Task description: Repeat the listing exactly. Any picture in it should be left out of the copy.

Records supplied:
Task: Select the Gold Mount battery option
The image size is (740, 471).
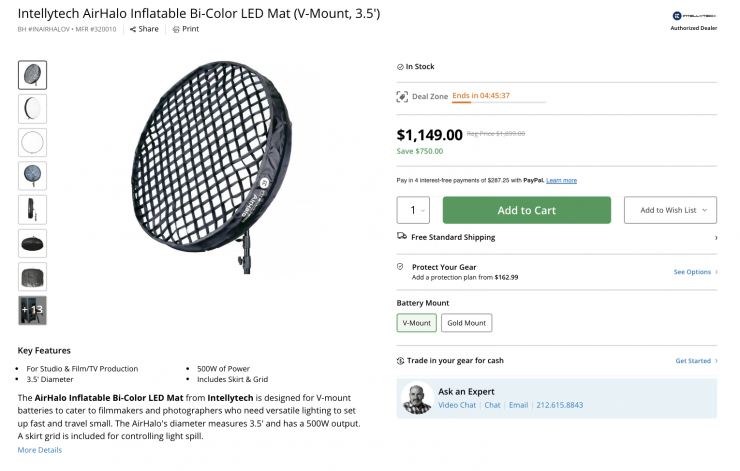Action: pos(466,323)
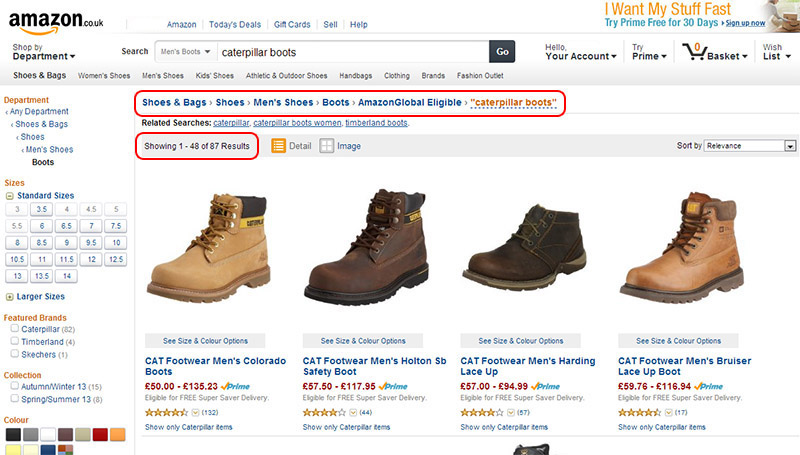Click star rating of Bruiser Lace Up Boot

coord(638,412)
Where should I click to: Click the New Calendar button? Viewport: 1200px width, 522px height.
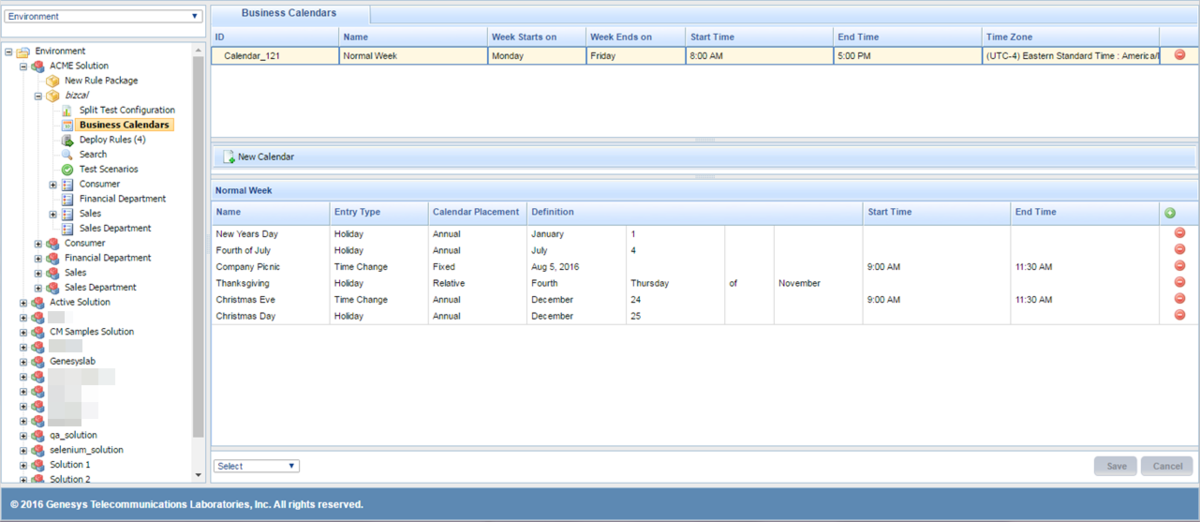(259, 157)
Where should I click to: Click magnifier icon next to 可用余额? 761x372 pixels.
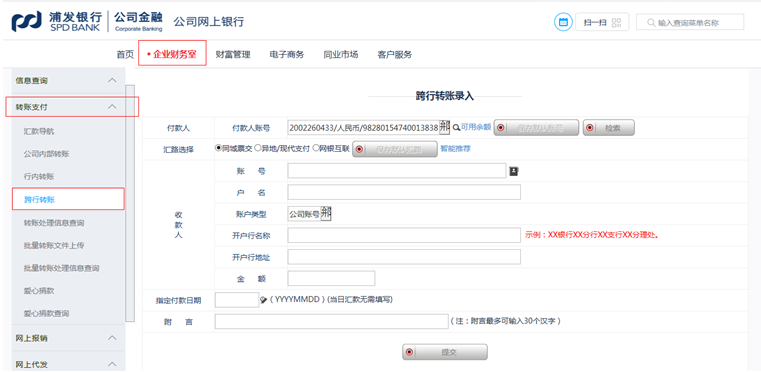pyautogui.click(x=456, y=128)
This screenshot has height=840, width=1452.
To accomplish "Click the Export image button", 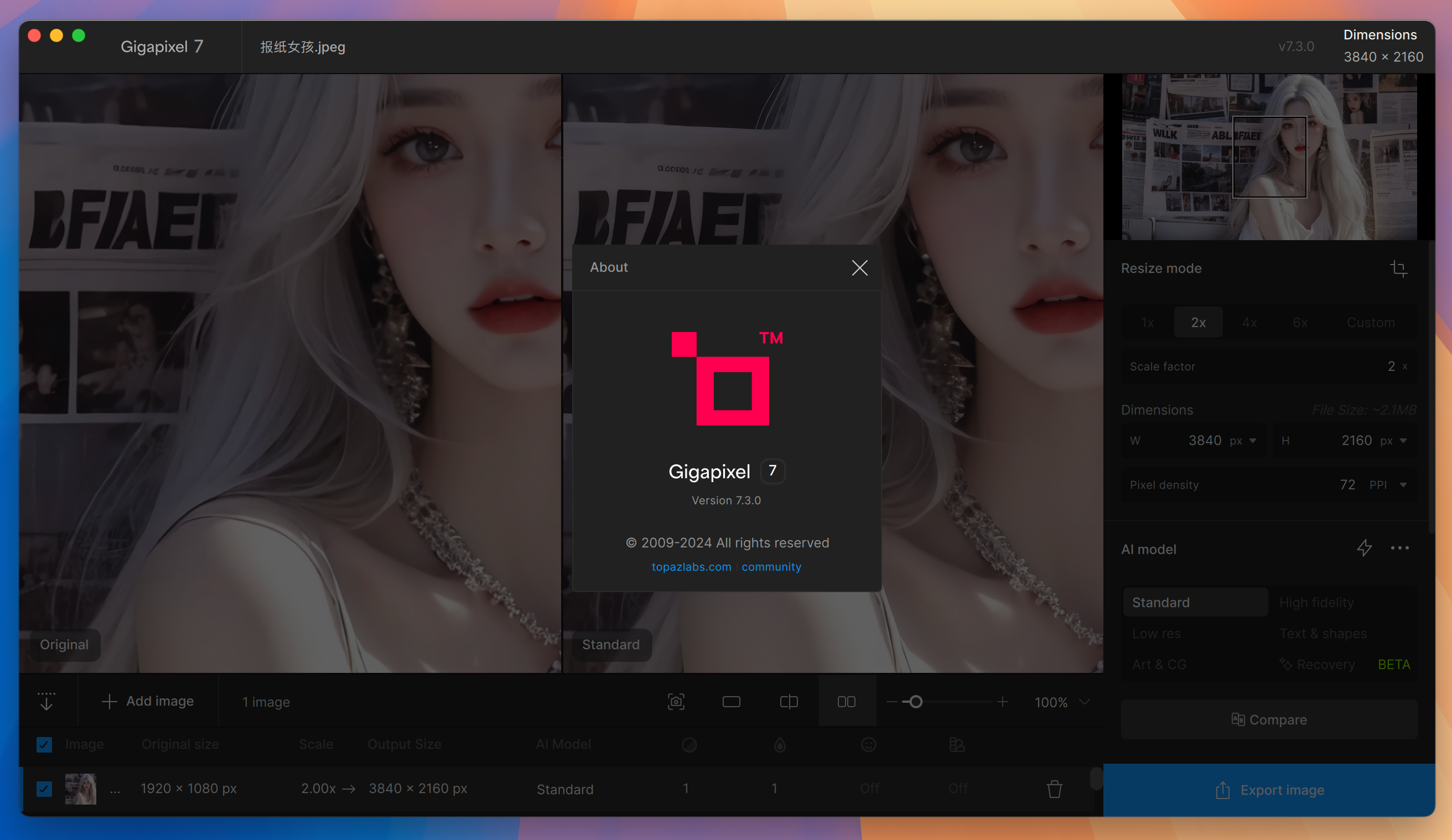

Solved problem:
Task: Select the Gold Mount battery option
The image size is (740, 471).
Action: pos(466,323)
Click star rating of Bruiser Lace Up Boot

coord(638,412)
Where should I click to: Click the New Calendar button? Viewport: 1200px width, 522px height.
(259, 157)
Where should I click to: Click magnifier icon next to 可用余额? 761x372 pixels.
pyautogui.click(x=456, y=128)
This screenshot has height=840, width=1452.
To accomplish "Click the Export image button", 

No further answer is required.